↓
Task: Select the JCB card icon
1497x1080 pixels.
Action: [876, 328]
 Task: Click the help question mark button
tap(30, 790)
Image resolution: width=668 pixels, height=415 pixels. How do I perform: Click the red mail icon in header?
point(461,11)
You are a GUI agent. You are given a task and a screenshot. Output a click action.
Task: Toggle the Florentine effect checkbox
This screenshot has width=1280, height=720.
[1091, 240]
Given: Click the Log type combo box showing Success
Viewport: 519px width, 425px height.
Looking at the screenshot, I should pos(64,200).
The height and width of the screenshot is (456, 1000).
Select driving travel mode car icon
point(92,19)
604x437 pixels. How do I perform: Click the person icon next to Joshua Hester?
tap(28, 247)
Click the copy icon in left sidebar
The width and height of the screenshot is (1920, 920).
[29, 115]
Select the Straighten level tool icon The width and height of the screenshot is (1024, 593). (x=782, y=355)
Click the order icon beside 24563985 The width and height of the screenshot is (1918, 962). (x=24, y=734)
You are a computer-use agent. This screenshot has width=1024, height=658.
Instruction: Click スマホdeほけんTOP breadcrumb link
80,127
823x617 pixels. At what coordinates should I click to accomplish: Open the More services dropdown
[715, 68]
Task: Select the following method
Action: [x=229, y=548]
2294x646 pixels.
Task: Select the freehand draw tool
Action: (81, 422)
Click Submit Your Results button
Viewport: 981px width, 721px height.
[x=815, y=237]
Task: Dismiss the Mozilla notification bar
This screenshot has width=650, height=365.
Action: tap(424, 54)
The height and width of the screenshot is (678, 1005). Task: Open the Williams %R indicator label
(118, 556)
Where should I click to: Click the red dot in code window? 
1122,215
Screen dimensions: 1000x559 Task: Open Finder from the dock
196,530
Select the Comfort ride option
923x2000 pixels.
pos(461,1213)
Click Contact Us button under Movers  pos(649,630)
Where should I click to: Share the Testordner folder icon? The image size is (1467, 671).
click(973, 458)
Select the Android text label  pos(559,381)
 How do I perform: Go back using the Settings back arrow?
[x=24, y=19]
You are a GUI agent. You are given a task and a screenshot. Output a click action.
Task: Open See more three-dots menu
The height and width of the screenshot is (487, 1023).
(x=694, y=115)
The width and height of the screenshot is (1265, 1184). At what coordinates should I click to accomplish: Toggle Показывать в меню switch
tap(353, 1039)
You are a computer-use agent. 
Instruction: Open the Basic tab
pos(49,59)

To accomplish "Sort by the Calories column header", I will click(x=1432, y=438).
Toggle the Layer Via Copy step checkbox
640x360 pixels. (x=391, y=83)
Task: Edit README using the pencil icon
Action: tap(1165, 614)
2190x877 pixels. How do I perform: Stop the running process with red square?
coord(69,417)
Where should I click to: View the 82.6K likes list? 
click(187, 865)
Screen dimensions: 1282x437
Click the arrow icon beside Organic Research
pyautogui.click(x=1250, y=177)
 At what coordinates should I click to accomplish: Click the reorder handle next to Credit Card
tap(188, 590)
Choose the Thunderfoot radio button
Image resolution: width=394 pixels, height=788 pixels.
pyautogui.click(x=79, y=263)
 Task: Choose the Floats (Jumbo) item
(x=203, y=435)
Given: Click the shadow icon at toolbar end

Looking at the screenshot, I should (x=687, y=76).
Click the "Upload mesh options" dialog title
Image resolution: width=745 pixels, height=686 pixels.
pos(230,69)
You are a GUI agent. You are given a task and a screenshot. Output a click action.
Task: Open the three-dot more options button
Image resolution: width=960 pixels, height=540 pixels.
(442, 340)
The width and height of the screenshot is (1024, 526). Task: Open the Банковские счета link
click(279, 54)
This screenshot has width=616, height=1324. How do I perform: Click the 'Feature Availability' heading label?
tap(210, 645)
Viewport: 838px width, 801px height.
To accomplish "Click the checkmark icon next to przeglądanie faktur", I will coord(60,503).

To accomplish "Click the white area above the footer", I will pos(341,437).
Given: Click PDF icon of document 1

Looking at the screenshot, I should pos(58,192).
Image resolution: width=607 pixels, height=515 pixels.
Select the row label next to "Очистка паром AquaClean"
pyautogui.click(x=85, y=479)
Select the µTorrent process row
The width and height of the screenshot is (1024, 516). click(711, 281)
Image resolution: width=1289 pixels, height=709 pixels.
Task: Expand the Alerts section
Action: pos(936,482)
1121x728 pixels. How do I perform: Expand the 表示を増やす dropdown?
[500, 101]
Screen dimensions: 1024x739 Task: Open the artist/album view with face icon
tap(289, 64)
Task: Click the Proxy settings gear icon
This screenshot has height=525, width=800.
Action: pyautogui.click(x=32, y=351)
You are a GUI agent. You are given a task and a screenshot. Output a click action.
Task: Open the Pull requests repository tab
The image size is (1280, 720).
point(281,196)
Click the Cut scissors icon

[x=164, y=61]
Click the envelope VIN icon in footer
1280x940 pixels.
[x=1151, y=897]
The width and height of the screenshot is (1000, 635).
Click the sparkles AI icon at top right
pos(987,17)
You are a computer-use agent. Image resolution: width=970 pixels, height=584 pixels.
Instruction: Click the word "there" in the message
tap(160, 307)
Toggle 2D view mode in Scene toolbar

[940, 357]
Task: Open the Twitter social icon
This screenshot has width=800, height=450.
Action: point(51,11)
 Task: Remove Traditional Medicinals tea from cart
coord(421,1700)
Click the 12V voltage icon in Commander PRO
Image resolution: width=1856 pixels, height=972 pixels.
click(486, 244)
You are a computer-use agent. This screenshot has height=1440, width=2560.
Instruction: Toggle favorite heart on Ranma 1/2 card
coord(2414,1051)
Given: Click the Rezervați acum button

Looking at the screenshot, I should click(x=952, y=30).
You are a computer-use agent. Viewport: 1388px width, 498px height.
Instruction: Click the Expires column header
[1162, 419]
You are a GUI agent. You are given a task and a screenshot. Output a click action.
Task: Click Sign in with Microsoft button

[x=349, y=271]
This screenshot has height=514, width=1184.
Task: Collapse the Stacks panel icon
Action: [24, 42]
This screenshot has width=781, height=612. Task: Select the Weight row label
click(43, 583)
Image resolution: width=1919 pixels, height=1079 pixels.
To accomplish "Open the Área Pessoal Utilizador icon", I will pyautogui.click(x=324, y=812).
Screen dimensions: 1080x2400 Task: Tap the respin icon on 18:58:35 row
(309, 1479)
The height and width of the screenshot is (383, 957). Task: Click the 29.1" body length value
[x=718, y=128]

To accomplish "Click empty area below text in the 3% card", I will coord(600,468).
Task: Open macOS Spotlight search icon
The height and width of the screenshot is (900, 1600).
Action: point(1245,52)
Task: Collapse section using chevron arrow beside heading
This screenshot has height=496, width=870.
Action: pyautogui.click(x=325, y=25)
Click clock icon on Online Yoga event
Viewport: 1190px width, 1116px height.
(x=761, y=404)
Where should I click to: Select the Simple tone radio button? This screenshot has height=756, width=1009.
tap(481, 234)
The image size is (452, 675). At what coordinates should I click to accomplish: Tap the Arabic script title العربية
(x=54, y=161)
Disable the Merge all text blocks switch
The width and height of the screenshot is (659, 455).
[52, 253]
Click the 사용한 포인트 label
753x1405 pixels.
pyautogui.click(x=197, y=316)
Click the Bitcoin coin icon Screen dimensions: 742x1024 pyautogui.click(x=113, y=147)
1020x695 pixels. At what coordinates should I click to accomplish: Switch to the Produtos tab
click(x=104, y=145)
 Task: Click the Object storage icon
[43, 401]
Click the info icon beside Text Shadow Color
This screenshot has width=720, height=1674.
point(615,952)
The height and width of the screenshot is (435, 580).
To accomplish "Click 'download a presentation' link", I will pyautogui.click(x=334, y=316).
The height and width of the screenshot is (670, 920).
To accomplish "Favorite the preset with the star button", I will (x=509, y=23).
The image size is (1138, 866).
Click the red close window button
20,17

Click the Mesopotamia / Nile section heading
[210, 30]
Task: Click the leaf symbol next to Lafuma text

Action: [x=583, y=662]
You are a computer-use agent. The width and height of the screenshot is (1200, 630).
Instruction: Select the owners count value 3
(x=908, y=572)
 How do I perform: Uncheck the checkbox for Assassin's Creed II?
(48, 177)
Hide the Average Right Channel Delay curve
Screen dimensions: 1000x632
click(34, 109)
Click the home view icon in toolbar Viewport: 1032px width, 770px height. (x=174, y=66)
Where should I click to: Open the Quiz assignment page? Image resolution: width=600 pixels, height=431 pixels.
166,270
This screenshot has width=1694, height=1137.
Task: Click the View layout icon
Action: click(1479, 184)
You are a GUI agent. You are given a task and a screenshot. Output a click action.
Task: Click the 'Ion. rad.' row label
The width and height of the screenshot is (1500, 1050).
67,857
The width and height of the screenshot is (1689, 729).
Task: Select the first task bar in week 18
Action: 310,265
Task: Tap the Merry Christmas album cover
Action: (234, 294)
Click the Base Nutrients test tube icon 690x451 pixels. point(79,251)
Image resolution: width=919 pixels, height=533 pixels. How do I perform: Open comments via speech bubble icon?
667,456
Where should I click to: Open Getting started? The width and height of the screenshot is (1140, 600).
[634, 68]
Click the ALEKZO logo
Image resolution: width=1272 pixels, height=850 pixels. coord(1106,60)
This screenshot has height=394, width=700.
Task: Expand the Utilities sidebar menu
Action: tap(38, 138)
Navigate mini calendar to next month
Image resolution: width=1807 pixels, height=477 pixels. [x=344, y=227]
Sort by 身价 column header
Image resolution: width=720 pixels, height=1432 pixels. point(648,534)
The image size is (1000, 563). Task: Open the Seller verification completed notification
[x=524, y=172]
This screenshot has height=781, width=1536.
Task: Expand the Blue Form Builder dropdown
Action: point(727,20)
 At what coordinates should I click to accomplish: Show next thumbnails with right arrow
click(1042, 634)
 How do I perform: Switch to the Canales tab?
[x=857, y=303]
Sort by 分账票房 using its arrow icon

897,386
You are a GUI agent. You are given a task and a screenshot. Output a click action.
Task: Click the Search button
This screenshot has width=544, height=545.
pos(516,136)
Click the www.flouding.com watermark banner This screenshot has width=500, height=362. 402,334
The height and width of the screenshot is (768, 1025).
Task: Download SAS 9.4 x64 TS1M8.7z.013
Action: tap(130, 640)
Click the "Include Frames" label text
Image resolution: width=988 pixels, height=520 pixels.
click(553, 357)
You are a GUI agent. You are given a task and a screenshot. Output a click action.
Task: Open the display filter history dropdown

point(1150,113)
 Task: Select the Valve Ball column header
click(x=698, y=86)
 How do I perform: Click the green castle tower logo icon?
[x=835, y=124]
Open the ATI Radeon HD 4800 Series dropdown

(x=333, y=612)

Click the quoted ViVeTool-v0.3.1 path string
↑
Wherever a line of the data above contains "area", copy that line.

To accomplish "Click the white area above the footer", I will pos(341,437).
To accomplish "Click empty area below text in the 3% card", I will coord(600,468).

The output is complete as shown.